Time to learn how to navigate password protected websites I guess. If anyone has any advice on sites or potentially useful things to find out, I would love to hear them. I make it a habit to share my results with the people who contribute, so it won't be a one way street.
-Dan
R is an environment which is predominantly used for statistical computing and data visualization. It is remarkably robust and reminds me of how powerful and useful the open source movement is for guys like us. It's not even that I have a huge list of packages I can use in addition to the already expansive list of functions R in the raw can handle. It's that I can very easily pull up the code underlying the functions, looking into the guts of sometimes quite complicated functions.
In this case, the ability to pop the trunk on R packages is what saves a couple of the functions in the fBasics package-- yahooImport and keystatImport. yahooImport was created to pull price data on an arbitrary number of stocks over an arbitrary number of days from yahoo finance. keystatsImport was created to pull the stock's current key statistics in a similar fashion. To put it frankly, they don't work properly at all anymore because Yahoo has changed the way that it references information on its site. By having access to their code, it took a few hours to not only fix the bugs but improve on the functions. For instance, why limit oneself to pulling key statistics? Why not pull industry-related information? Why not gather more detailed financial statement information? Why not gather all this information is a scalable way so that I can see how 1000 or more stocks co-evolve? The cool thing about these functions is that they allow you to essentially have access to a huge library of information without needing to have that data on your computer at all. You just rely on the fact that yahoo data is stored in a structured format-- as long as that is true (and yahoo doesn't run bots to kill your queries), then all you really need is an internet connection and zap, you've got the data in a piece of software which can cut the crap out of it.

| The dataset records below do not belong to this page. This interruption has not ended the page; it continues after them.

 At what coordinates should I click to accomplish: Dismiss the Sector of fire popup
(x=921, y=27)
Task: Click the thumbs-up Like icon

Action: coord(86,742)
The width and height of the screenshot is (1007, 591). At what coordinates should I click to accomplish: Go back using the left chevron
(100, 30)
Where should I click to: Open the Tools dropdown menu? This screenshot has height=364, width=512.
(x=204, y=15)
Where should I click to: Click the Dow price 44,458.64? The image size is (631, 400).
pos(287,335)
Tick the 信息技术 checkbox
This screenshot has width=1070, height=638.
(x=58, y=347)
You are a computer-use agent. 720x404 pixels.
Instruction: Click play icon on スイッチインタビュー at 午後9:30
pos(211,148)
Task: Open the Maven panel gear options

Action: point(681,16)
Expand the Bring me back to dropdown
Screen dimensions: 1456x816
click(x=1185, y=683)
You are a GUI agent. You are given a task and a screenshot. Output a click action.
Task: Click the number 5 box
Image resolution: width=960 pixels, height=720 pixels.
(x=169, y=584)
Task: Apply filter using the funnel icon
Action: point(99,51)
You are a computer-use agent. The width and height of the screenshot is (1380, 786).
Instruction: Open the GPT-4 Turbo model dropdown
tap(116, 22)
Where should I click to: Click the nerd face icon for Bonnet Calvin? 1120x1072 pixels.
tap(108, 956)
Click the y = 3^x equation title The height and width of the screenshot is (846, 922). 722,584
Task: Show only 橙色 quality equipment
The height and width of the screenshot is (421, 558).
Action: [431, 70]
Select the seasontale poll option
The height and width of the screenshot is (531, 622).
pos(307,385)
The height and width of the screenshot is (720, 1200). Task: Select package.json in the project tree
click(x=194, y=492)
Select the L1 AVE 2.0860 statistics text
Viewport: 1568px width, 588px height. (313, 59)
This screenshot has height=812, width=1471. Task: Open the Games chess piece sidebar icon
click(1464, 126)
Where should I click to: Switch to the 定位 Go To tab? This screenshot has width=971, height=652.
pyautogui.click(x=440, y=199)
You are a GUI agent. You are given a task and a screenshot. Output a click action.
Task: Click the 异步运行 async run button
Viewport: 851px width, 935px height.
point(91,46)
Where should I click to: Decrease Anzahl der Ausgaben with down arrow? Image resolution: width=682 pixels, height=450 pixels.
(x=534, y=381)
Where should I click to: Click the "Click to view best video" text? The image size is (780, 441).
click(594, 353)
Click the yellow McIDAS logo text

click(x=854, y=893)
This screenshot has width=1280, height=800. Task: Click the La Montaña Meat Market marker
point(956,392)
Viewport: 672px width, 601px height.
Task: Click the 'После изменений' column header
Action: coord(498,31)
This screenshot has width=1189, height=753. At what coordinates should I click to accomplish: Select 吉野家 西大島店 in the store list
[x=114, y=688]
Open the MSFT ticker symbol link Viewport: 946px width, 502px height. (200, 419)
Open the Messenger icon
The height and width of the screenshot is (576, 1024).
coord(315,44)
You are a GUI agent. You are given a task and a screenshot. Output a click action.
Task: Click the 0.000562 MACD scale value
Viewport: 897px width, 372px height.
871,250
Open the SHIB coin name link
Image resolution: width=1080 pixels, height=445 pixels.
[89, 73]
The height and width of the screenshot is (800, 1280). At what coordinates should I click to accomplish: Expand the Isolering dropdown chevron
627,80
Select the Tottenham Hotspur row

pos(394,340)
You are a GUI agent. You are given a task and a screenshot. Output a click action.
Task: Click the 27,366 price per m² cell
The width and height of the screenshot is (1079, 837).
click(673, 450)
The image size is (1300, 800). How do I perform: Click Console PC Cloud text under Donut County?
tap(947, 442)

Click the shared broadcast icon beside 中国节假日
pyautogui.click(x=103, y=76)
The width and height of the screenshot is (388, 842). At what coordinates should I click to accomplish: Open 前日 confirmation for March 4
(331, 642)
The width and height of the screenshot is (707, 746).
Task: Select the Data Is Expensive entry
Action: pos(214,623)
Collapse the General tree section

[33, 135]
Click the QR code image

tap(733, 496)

My only real issue with yahoo is that it's only really good at providing you snapshot statistics when you're dealing with anything but price. There's no way for me to extend the mining to look at the past 50 years, let alone the past 20 (or 10)-- I'd get killed by survivorship bias, the fact that indicative data changes with high likelihood over long time horizons, and the lack of more robustly historical financial statement data. This makes it harder for value investors to reap some of the potential benefits of yahoo mining; no historical perspective. There may be value in analyzing pure price data in a fashion similar to this, linking the daily price data for, say, 2000 stocks with their corresponding indicative data, leveraging some of the other features on the site, aggregating in interesting ways, maybe going intra-day... but at this point that's not really my game.
Time to learn how to navigate password protected websites I guess. If anyone has any advice on sites or potentially useful things to find out, I would love to hear them. I make it a habit to share my results with the people who contribute, so it won't be a one way street.